Wednesday, 18 September 2019

Hellenic Navy – Brief analysis of the current situation of the Fleet and its future

Written by D-Mitch
Photos by Nick Thodos 

The Hellenic Navy in exercise
Today, the Hellenic Navy maintains a large number of surface combatants and submarines in its inventory. However, the shortfalls suffered by the Navy over the last several years from the severe economic recession that began in mid-2008, are significant. Τhe economic crisis hit hard the country and Greece tried to recover via spending cuts including a high proportion of the defence budget. The vast majority of the warships in active service today are very old and should had been replaced by modern designs at least a decade ago. Having been held back by the pressures of the global economic crisis, the Hellenic Navy is now racing to catch up with its neighbors (source). Greece is a country with vast coastline, archipelagos and enclaves, heavily depended on trade and on the exploitation of maritime resource. However, trade and economic issues depend considerably on the free use of the sea, on the security of the sea lines of communication and the sustainable exploitation of marine resources. Greece is a maritime nation by tradition, as shipping is arguably the oldest form of occupation of the Greeks and has been a key element of Greek economic activity since ancient times.
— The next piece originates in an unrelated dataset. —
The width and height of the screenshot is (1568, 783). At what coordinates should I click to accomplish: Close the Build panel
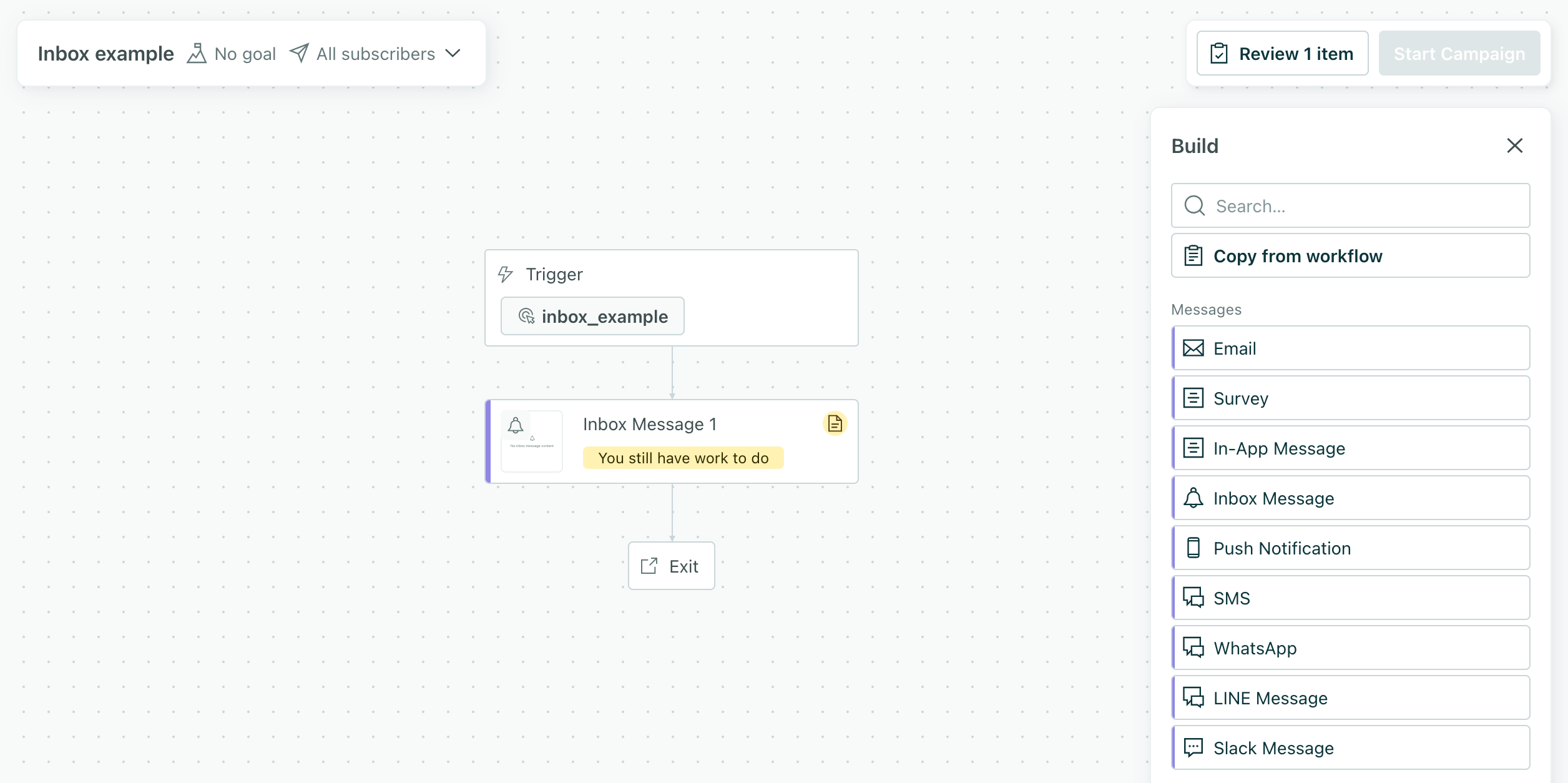click(1516, 145)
Today, shipping is the country's most important industry worth $21.9 billion in 2018. (source) The responsibility of the Hellenic Navy in this respect is certainly huge. To a large extent, the future of Greece depends on the control exercised on the sea. To continue being effective, the Fleet must be a powerful, balanced and flexible instrument at the service of Greece in this uncertain and ever-changing geostrategic environment. It is vital for the Navy to continue having the necessary means to solve the most complex and demanding situations and constantly protecting and surveilling the maritime domains of national interest. In this article the most important facts about the current situation of the Fleet and its (possible) future are reported. Finally, one graph depict the current fleet composition and its future composition by 2030 in two scenarios, optimistic (O) and pessimistic (P). A second graph depicts the years of active service of the newest and oldest vessel per warship type.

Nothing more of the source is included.